In anthropology, the centrality of food is acknowledged such that entire cultures are classified and categorized by their subsistence strategies – foragers, pastoralists, agriculturalists, etc. Solid evidence exists connecting adult food preferences to childhood exposure, and it seems like a critical period for acquiring food tastes overlaps with the same period for acquiring language. Simply put, we have powerful emotional connections to foods, particularly those we learn to eat during childhood and adolescence.
The Jewish relationship with food is complex, nuanced, and famously unhealthy. Interestingly, even as individuals assimilate away from the religious practice of Judaism, the cultural and emotional connection with traditional foods often remains strong. The biblical roots of this relationship, which include the laws of Kashrut found in this week’s Torah portion, indicate the central role that food played from the very earliest moments of establishing what it meant to be one of the children of Israel.
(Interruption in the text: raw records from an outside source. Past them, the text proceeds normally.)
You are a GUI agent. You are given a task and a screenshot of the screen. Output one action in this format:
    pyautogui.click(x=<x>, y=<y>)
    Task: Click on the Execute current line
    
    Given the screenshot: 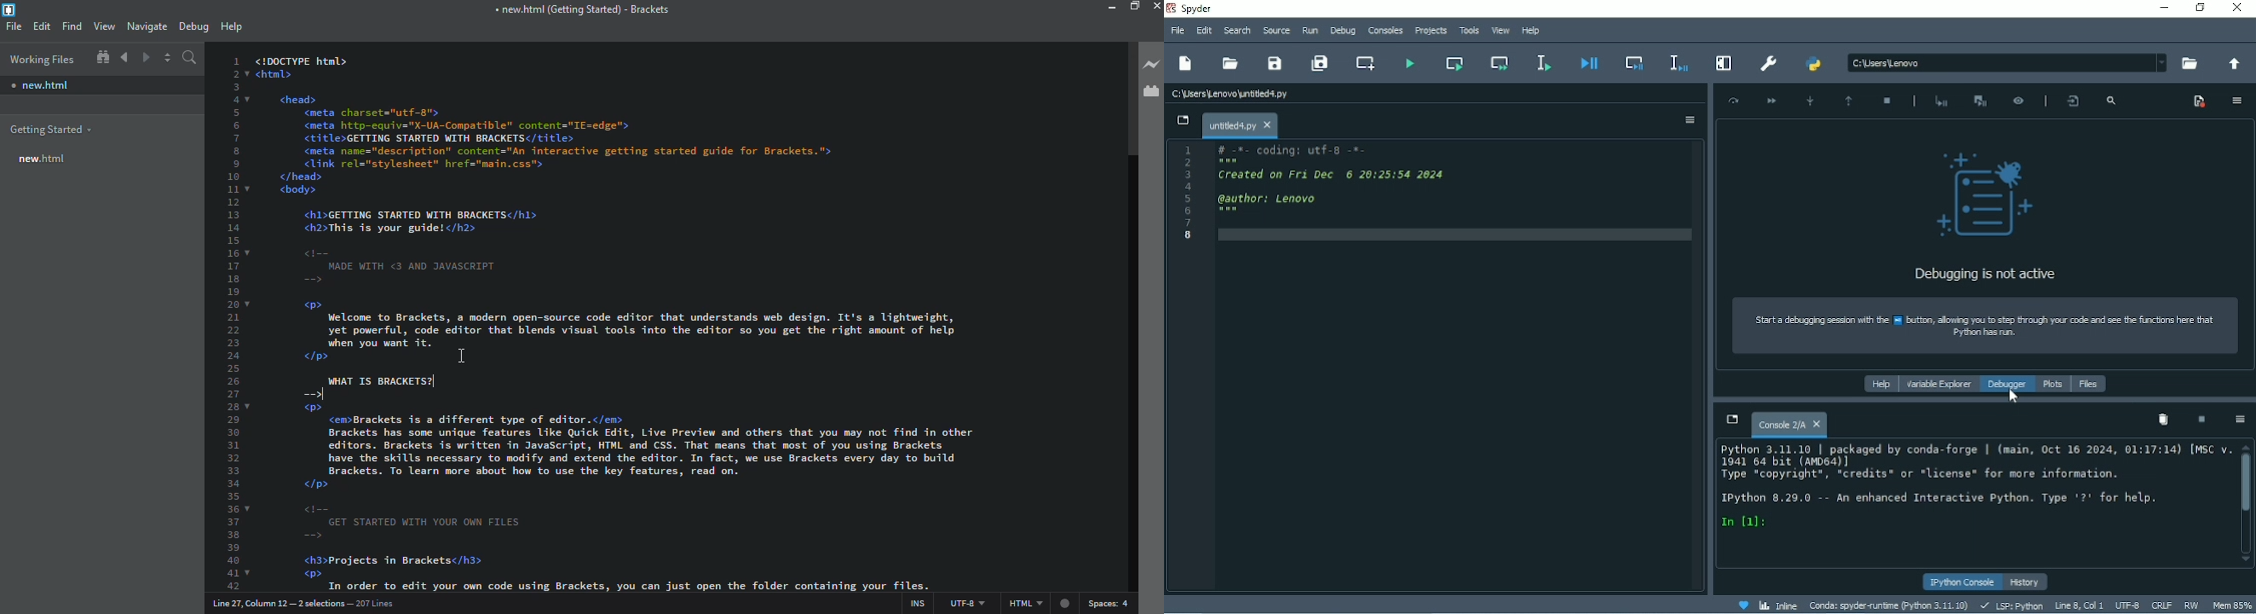 What is the action you would take?
    pyautogui.click(x=1734, y=100)
    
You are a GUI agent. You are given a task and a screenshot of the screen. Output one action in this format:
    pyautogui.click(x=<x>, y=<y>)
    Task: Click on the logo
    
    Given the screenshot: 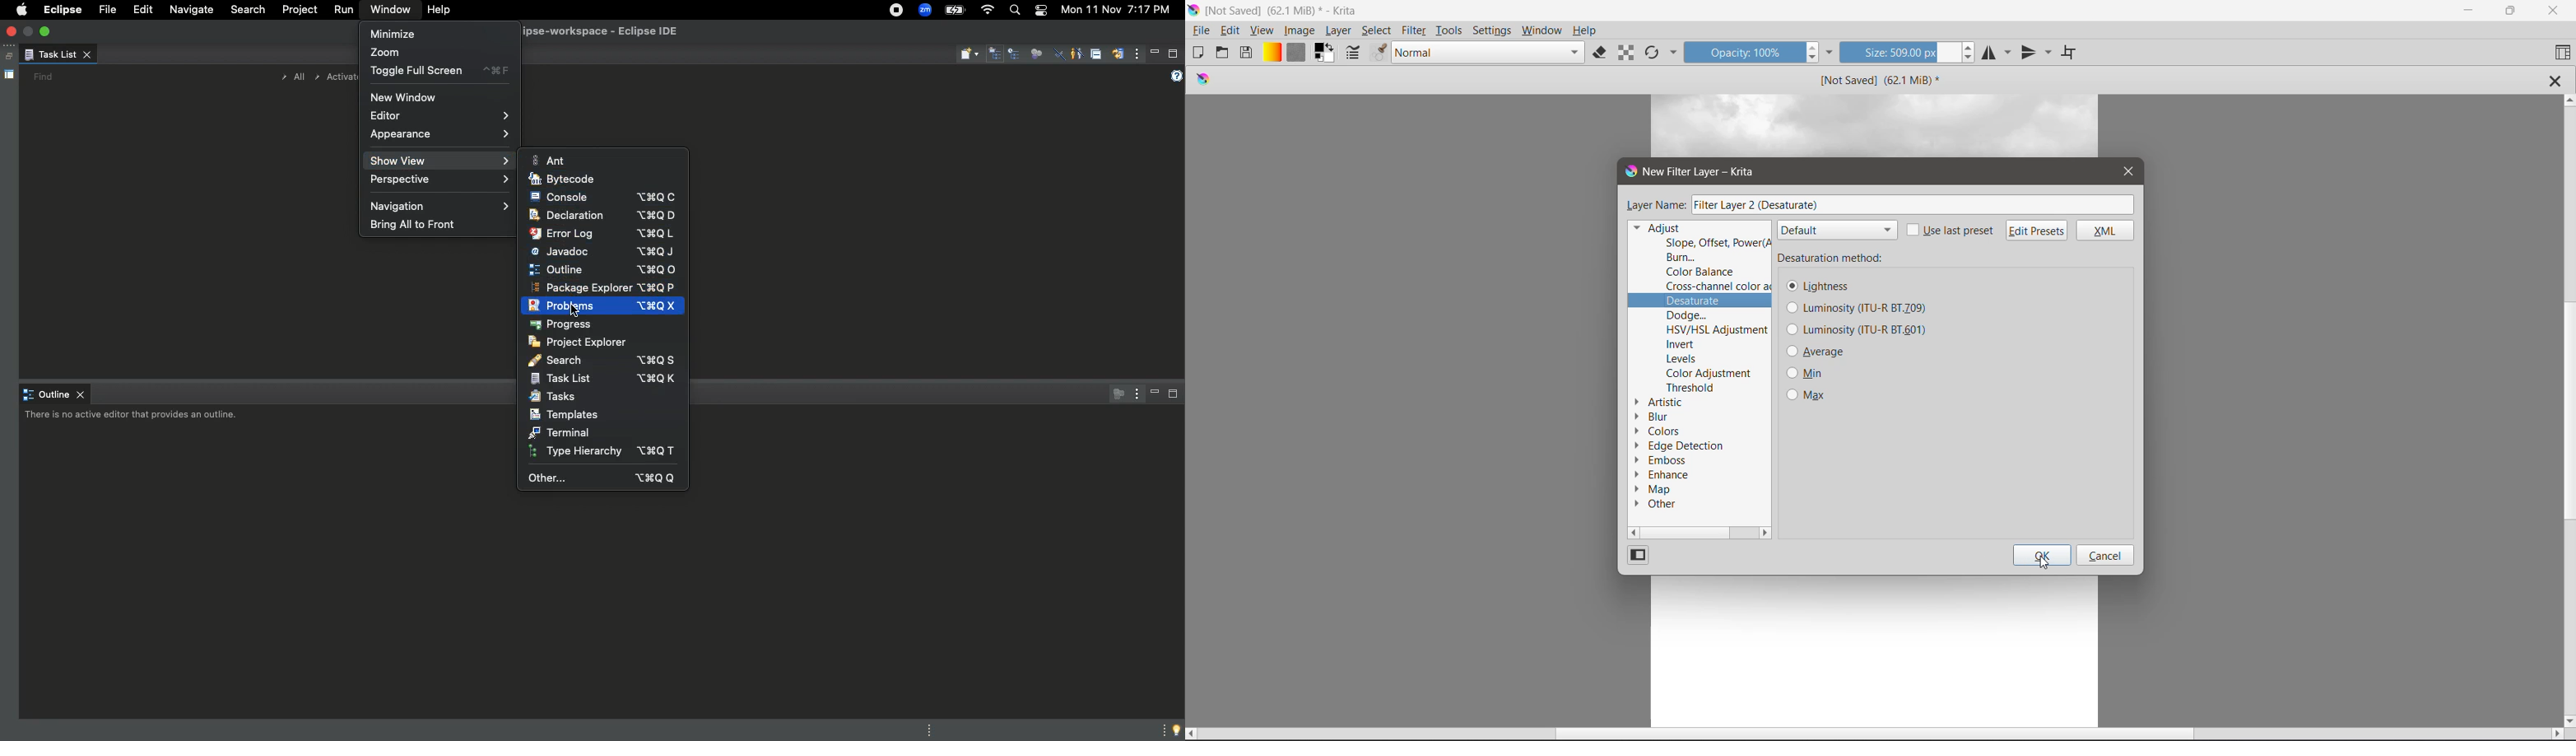 What is the action you would take?
    pyautogui.click(x=1203, y=81)
    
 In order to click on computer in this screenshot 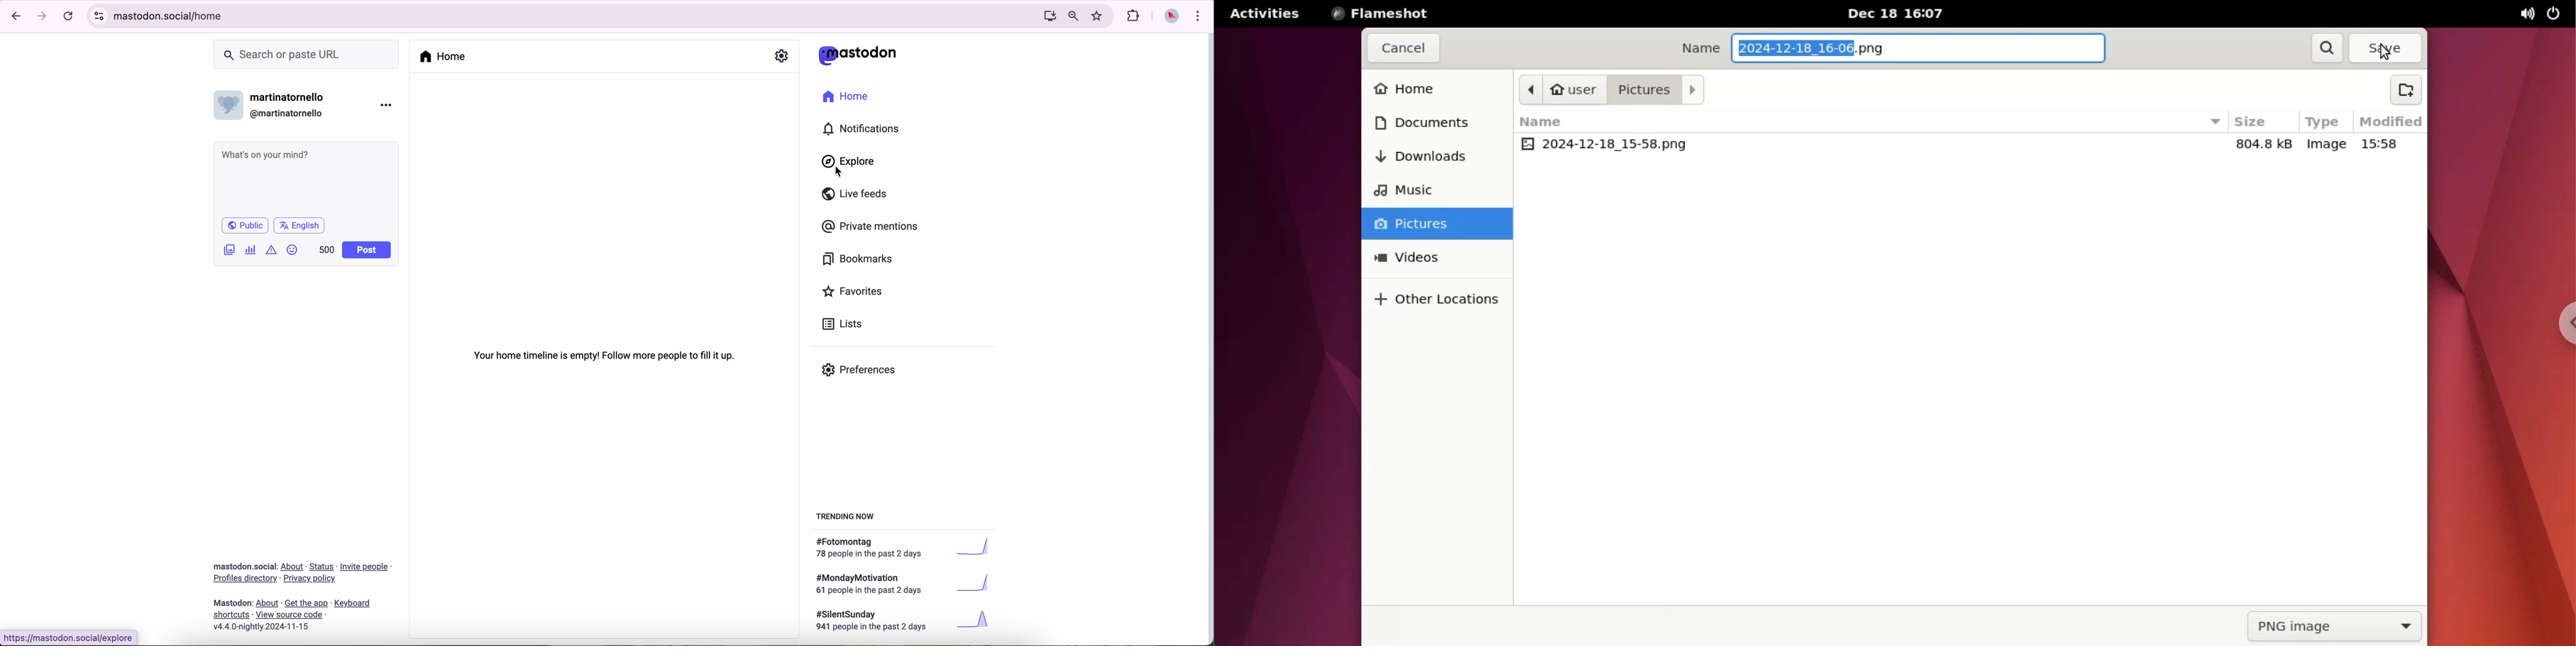, I will do `click(1046, 16)`.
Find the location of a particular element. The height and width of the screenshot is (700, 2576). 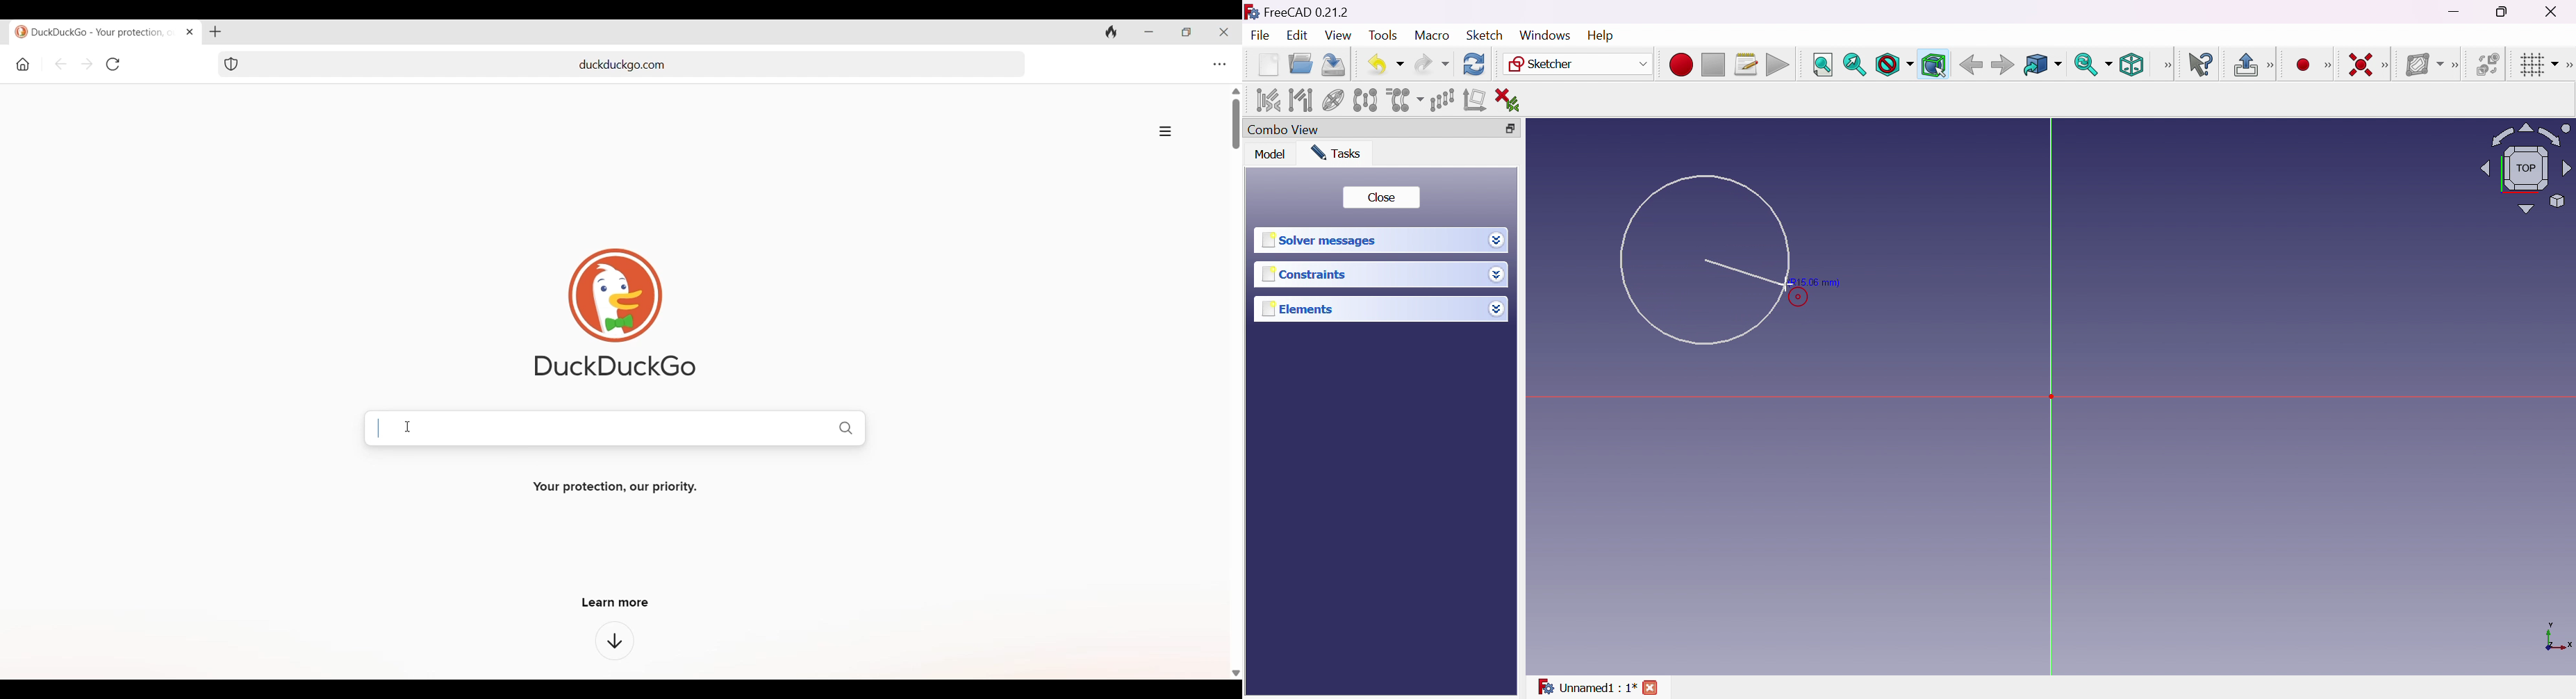

Bounding box is located at coordinates (1935, 65).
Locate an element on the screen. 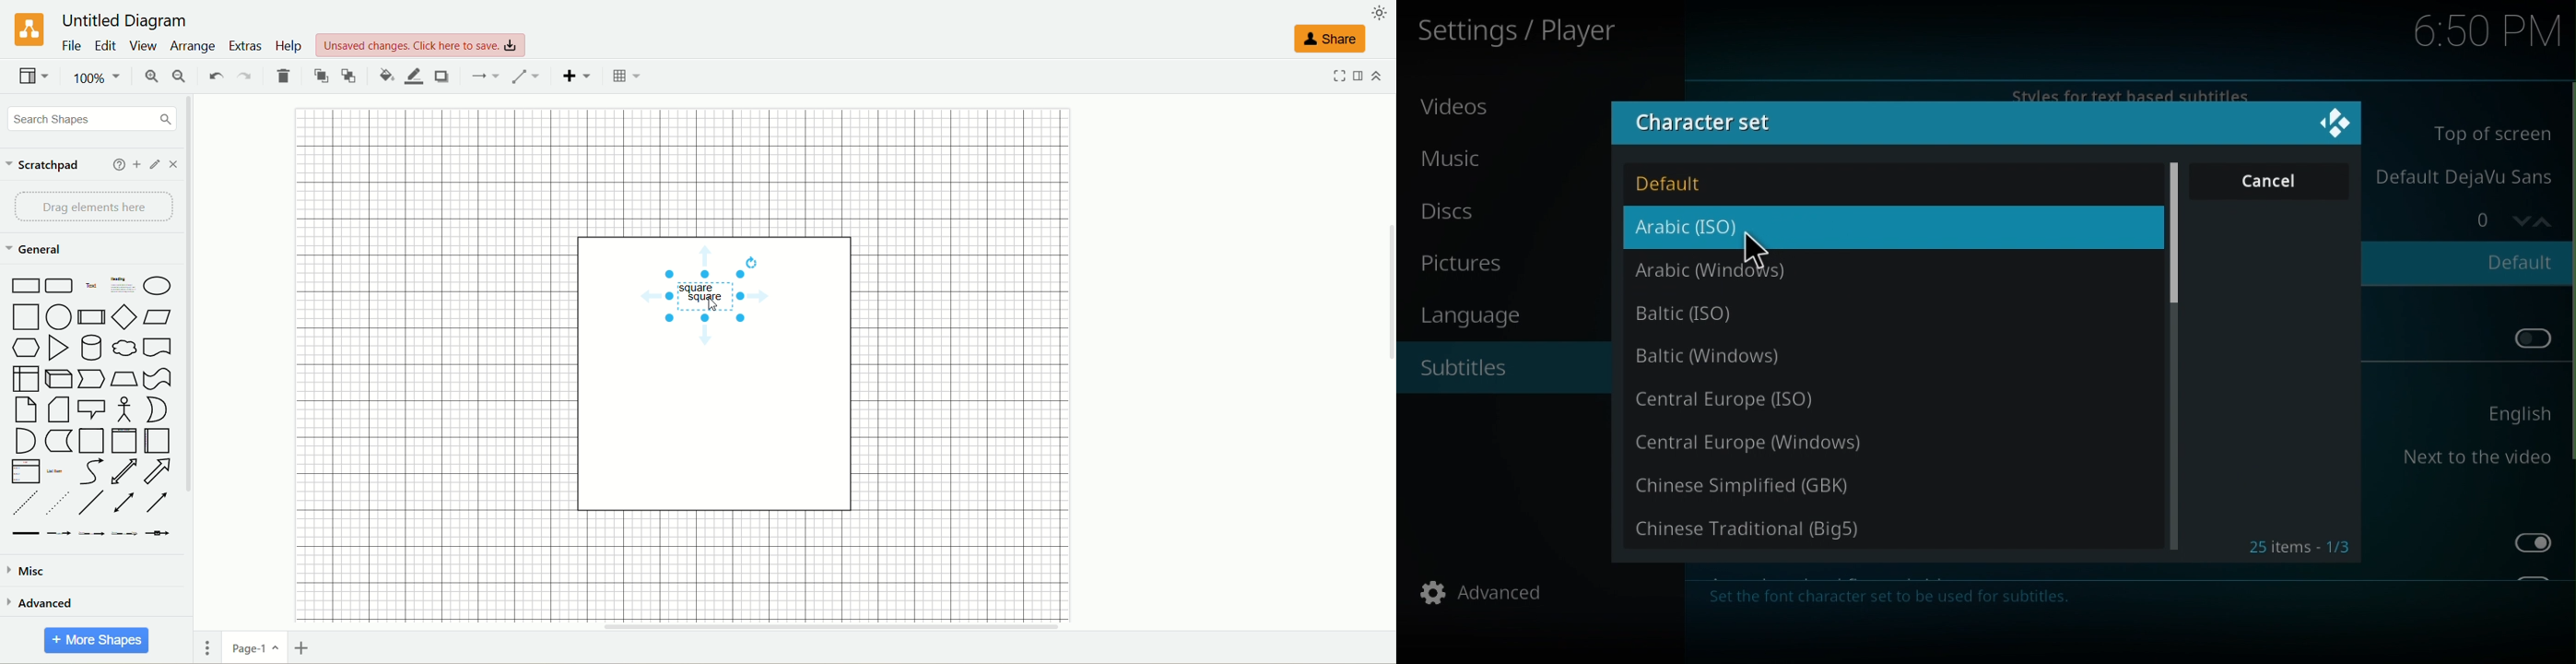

I grew up in a kosher home, and never tasted non-kosher foods until my own Jewish journey took me far from kashrut observance during college (I came back after). I tried all kinds of things that weren’t kosher, and though I could acknowledge that some of them were delicious, they felt foreign, and some of them were so foreign that I couldn’t stomach them at all (like shellfish – just rubbery and slimy to my undeveloped palette). I’m sure that those foods are delectable for many, but because I didn’t grow up with them, they never really felt right.
Modern scientific research has also recently confirmed some powerful connections between the brain and the stomach. The Enteric Nervous System (ENS) is known today as “the second brain,” and we are just beginning to explore the powerful links between the microbiome found in our stomachs and mood disorders, cognition, and illness/health.
I find it amazing that many ancient traditions appear to have understood this link far more clearly than our own Western food traditions – from Kashrut to Ayurveda, we have thousands of years of effective pre-literate food wisdom that leaves our own understanding in the dust. There are plenty of reasons to consider keeping kosher (to whatever extent makes sense in your family). From health and wellness, moral concerns regarding the treatment of animals and humans, because G-d commands it, or because it is a family tradition to the powerful communal impact it has on our ability to feed others in our own homes, Kashrut can be a powerful core concept impacting our lives profoundly.
In community schools, where we draw the line for kashrut can vary dramatically from school to school. In our attempts to remain broadly inclusive to the widest possible swath of traditions and practices within the Jewish community, we often find ourselves asking each other to stretch the bounds of personal preference in the name of communal unity. While this can be challenging, it is generally worth it, because when we figure out how to eat together, we strengthen the bonds between us in ways that have been central to human nature since our existence began.